In Israel, film and television production is robust and centered in Tel Aviv. Because this is a small country and everybody in Israel knows everybody else (you think I’m kidding) there are a handful of cafes where the biggest Israeli producers, writers and actors hang out, and it’s easy to meet and get to know them. That accessibility is a wonderful thing and not something we have in L.A. There are not the ten layers of “people” between you and filmmakers here. Aharon Keshales (Big Bad Wolves) is my Facebook friend, and I worked closely with Anat Assoulin, the "Sherry Lansing of Israel" and producer of Nina's Tragedies. She also just happens to be married to Ari Folman, the writer/director of Waltz With Bashir. It is a smaaaall country.

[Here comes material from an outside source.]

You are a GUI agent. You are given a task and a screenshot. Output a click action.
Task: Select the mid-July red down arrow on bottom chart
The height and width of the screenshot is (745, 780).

About a year ago, I founded the Tel Aviv Writer’s Salon, which is a weekly writing group in which writers write flash fiction. The creativity unleashed in that group has been staggering. Just the other day I was in the West Bank having a conversation with a lovely young Muslim woman, Lina, about potentially having a monthly women’s writing group there. There are some security issues with this idea, but I am trying to get that idea off the ground. It might take some doing. Le-at, le-at as we say in Israel. Slowly, slowly.
Are there creative opportunities outside of Los Angeles, Chicago, New York and London? You better believe it. There are stories right where you are, just waiting to be told, in Kansas City or Poughkeepsie or Tel Aviv. Being a writer means taking the time to try to explain our lives and our world.
Wherever you go, there you are. Write.